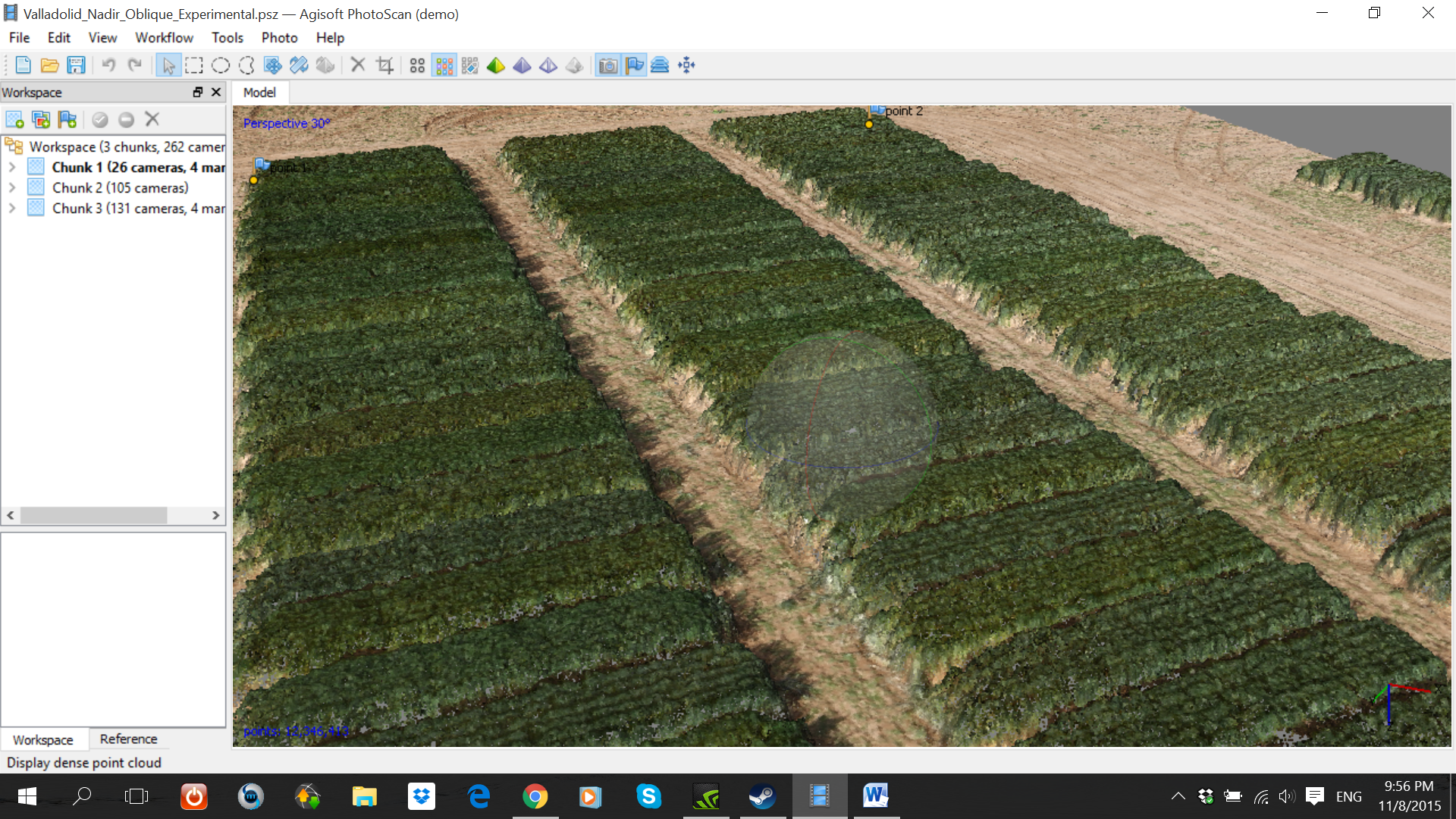This screenshot has height=819, width=1456.
Task: Click Workspace horizontal scrollbar right arrow
Action: click(x=216, y=516)
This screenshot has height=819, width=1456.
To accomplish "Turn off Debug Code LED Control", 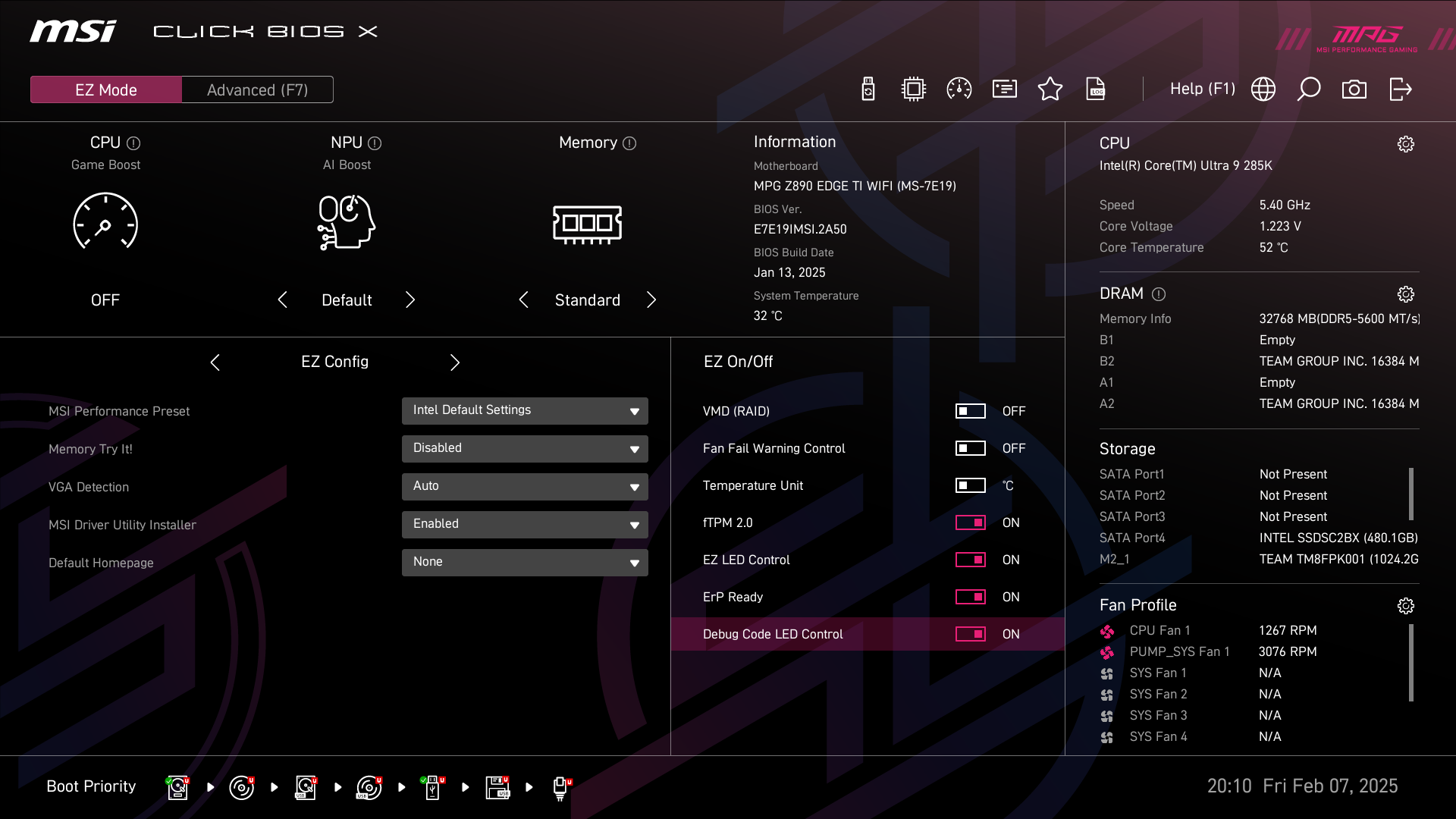I will pos(970,634).
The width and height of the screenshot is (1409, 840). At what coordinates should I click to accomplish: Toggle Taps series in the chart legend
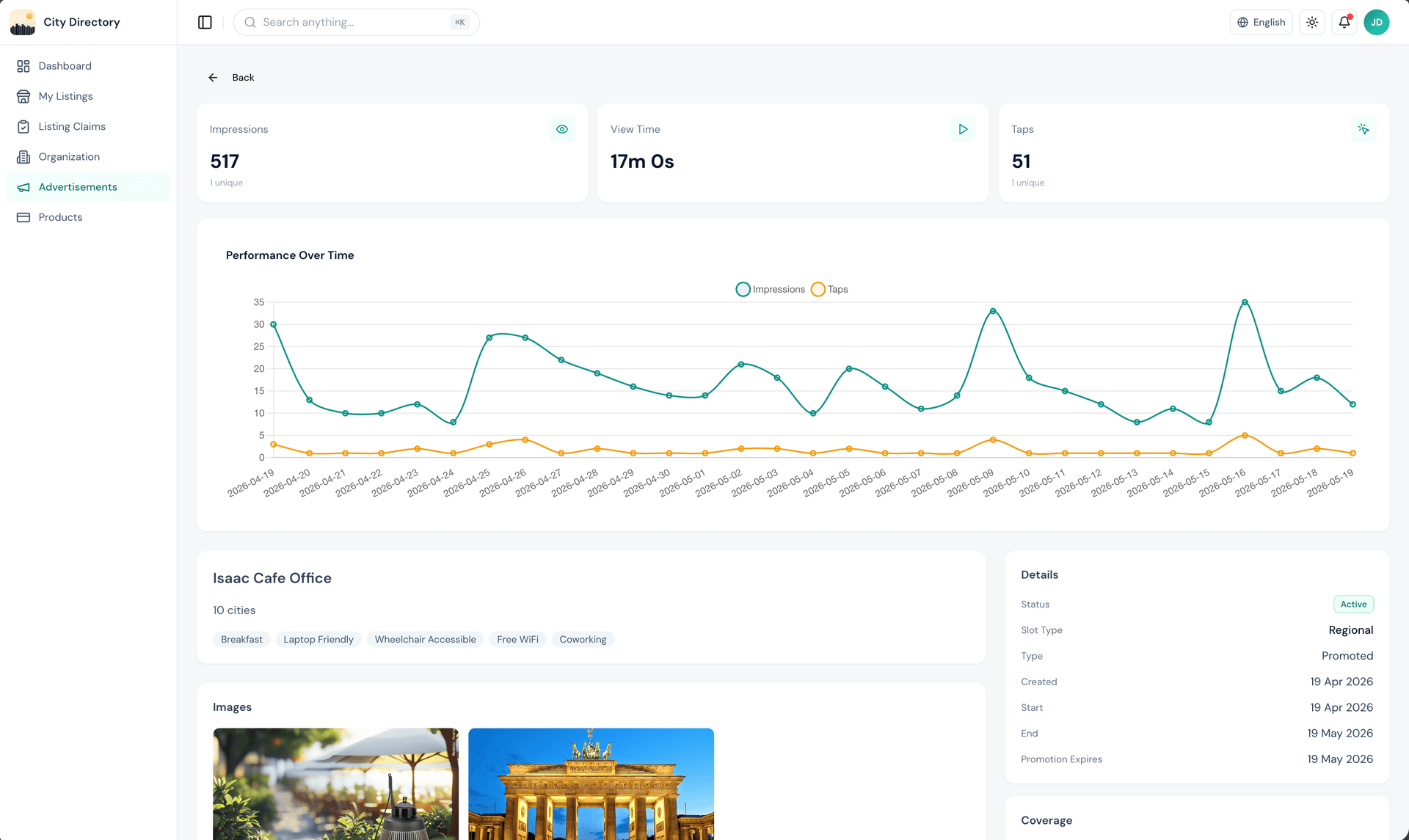[x=829, y=289]

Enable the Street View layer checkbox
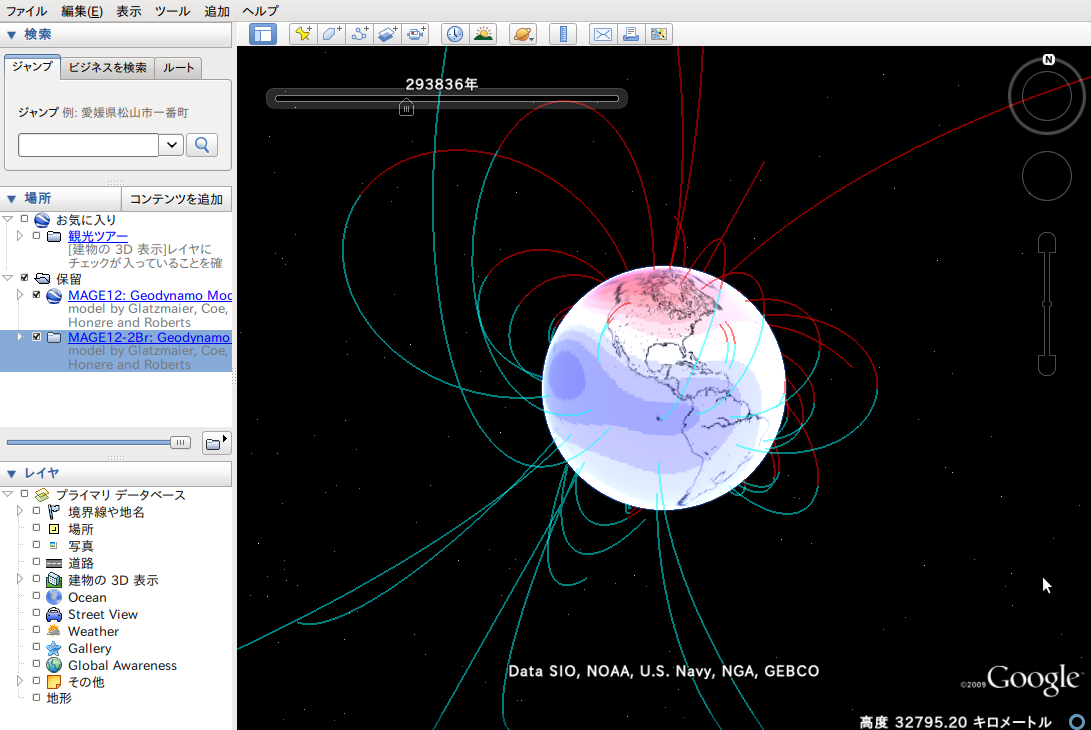37,614
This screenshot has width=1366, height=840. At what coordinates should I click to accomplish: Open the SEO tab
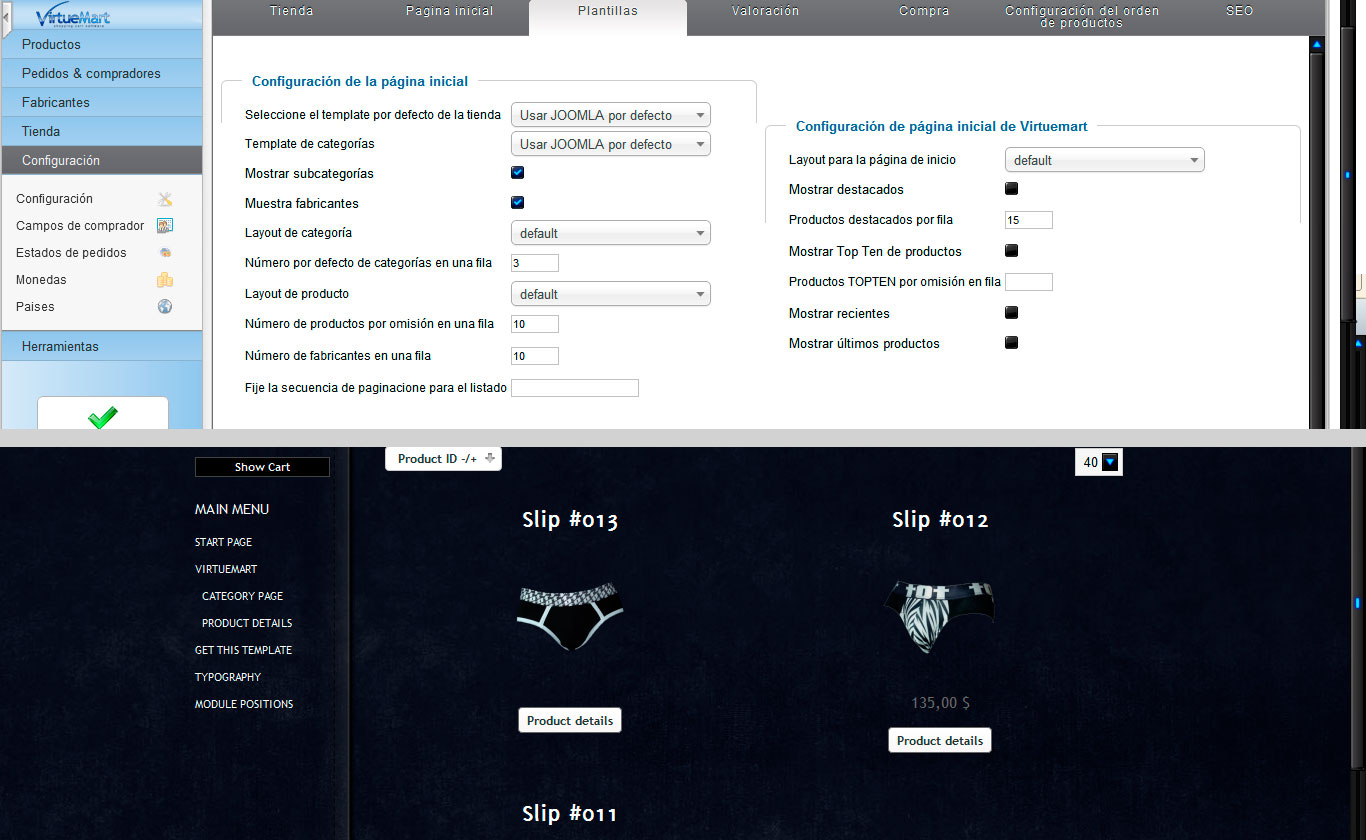1239,11
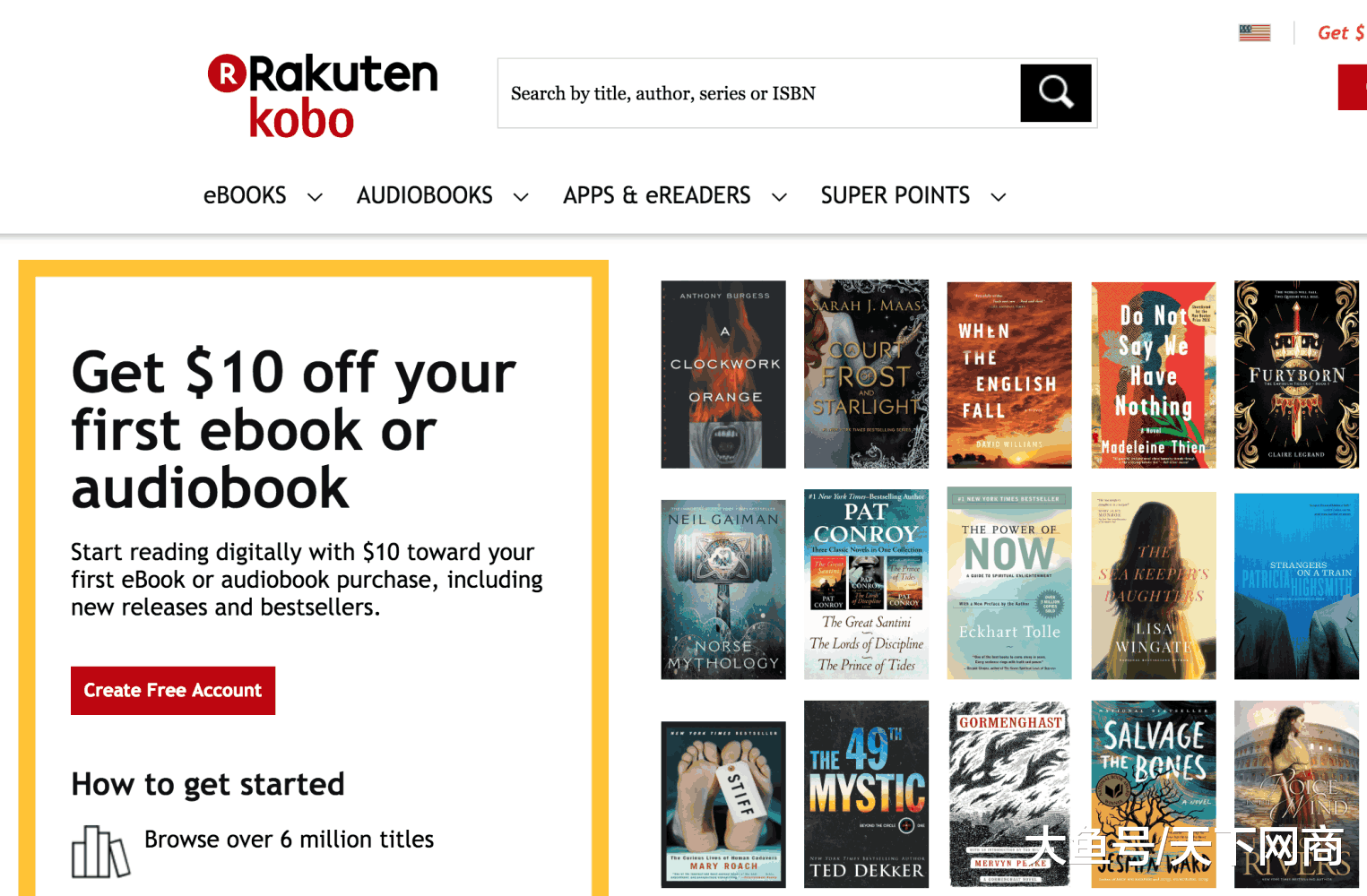Image resolution: width=1367 pixels, height=896 pixels.
Task: Click the Create Free Account button
Action: [x=173, y=691]
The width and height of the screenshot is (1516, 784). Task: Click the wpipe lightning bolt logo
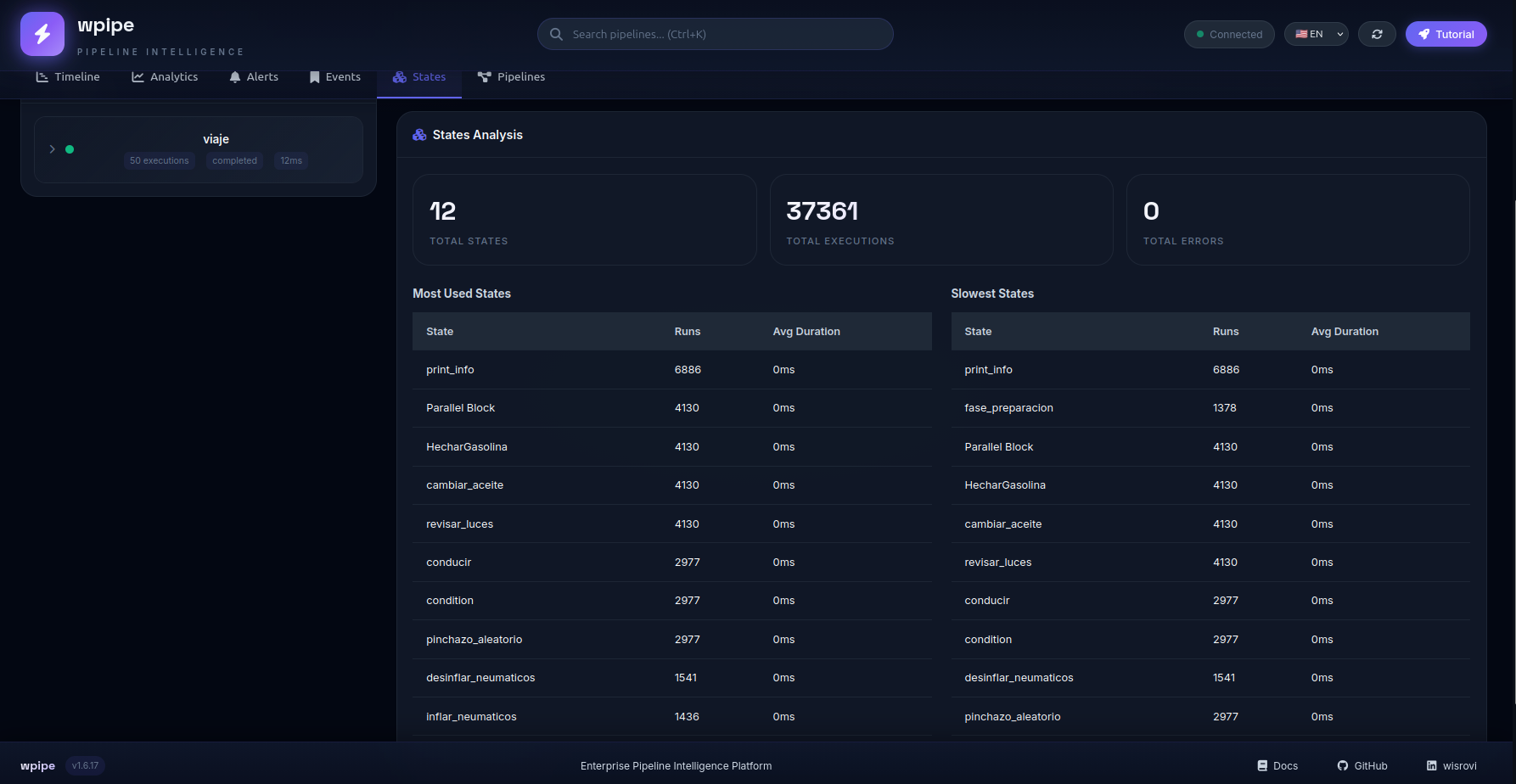point(42,34)
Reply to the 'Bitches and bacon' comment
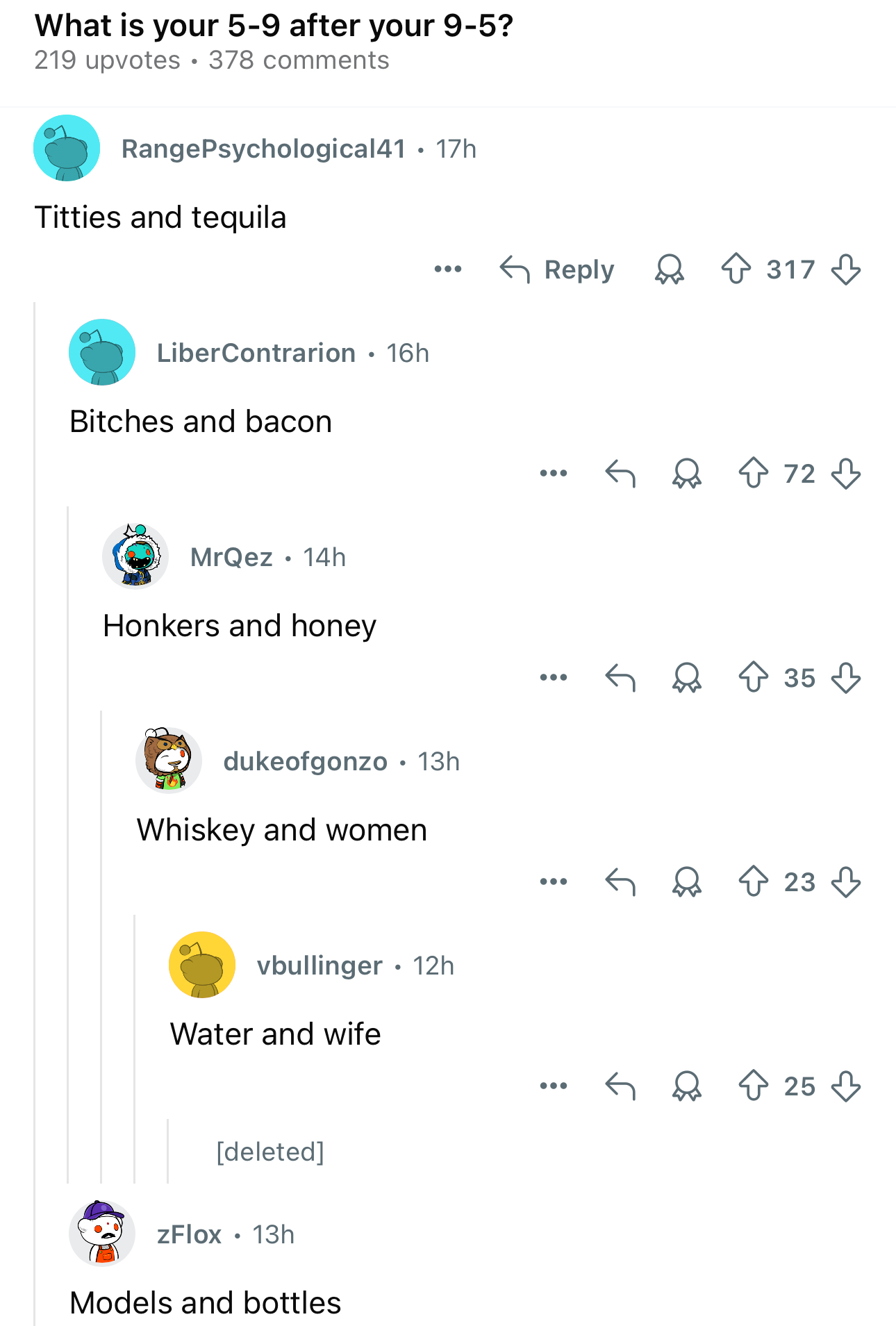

■ ■ ■ ■ ■ ■ ■

Reproduce the items without changes, from the line containing "The width and height of the screenshot is (1516, 784)." through the end of the items, and omit the pictures.

The width and height of the screenshot is (1516, 784). Task: Click the wpipe lightning bolt logo
point(42,34)
Reply to the 'Bitches and bacon' comment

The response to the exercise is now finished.